LOL---Quite possible it coulda just been knocked out. Seen it before.

Bear


----------



## Bearcarver (Jun 25, 2020)

buzzy said:


> Up early this morning & outside with the hound. Heard the sound of car impacting. Guy got out with flash light & walked around car then got back in & drove away. Grabbed my flash light & walked to corner of yard. There laid a big old doe that wasn't all busted up. Got the truck to back up to it for loading. Backed into garage & hung up to skin. Only skinned out quarters & split back to get to back straps. Not about to gut a road kill. Glad it was cool this morning. Got 4 good quarters & both back straps. Have in frig spread out to help cool quicker. Now I have some fresh meat to stock freezer. Only problem is cutting up this time of year. Maybe take to basement where cooler. Thanks for looking.

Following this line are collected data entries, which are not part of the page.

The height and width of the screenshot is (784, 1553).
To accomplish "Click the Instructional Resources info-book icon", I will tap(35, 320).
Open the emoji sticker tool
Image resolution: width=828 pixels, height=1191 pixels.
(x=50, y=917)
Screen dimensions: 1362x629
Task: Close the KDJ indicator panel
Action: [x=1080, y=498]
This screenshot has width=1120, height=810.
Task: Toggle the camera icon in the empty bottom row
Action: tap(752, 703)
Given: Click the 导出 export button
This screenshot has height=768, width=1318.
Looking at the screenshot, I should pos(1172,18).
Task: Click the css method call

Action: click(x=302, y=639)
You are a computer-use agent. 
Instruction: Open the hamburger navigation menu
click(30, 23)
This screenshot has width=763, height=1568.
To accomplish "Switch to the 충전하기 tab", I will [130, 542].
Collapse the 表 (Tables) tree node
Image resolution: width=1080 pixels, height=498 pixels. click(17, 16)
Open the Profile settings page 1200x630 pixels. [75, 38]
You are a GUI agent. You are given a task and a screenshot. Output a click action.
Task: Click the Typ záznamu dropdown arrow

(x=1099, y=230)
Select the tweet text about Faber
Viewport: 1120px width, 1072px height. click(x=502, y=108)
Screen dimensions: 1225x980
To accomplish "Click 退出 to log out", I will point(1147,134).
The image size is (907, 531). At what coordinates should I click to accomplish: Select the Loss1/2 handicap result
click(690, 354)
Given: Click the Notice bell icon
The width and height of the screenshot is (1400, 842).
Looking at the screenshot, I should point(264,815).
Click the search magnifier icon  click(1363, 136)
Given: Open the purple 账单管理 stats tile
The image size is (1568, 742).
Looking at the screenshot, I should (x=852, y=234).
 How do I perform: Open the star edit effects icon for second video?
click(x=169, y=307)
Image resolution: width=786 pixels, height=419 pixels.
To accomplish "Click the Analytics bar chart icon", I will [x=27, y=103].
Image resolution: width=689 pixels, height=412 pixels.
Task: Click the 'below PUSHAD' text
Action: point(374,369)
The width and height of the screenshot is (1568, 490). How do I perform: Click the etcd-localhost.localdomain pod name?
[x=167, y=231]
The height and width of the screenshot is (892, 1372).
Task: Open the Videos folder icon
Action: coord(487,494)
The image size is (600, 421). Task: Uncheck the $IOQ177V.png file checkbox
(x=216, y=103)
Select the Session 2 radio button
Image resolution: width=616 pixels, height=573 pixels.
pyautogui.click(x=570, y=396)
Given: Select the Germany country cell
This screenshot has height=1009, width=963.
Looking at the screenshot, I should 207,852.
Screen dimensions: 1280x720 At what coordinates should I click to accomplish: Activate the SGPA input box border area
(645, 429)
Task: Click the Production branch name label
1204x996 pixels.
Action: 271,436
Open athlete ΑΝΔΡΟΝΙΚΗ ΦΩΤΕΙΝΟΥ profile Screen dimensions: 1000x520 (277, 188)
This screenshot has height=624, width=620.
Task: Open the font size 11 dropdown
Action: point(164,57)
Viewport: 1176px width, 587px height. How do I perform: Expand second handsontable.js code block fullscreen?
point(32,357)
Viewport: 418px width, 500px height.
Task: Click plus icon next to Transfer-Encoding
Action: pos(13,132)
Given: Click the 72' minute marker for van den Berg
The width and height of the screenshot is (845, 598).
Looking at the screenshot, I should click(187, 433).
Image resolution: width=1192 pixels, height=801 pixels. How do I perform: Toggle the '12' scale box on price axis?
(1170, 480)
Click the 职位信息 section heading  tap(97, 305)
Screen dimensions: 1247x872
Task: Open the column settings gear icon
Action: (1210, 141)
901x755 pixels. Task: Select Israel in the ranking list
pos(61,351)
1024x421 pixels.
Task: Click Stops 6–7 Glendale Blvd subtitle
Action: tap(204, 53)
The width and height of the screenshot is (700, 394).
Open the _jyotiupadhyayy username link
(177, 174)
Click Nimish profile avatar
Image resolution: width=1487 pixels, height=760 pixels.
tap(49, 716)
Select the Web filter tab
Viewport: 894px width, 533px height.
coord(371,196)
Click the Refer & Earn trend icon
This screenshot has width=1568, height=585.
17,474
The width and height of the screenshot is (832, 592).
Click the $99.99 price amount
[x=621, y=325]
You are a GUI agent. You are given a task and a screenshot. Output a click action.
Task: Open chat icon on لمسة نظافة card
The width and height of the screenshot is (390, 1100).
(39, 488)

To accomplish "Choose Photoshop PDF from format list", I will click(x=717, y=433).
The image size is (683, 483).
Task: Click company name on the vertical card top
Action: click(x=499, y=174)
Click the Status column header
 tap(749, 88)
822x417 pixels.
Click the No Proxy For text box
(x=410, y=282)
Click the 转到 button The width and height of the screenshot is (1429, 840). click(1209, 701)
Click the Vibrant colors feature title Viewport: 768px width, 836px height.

Hmmm---Now there's a coincidence---I just Smoked 2 Backstraps yesterday, after curing for 9 days---Into Venison Dried Beef.

Bear


----------



## 6GRILLZNTN (Jun 25, 2020)

That brings back an old memory buzzy.  In the early 90's my buddies and I were cruising around Wartrace, TN in a 70's Ford stepbed with a messed up hood latch, and a deer didn't time its jump across the road just right.  We called TWRA and the local agent said we could keep it for processing, or he would.  Long story short, we ate like kings, and the hood latch magically fixed itself!   True story.

Dave


----------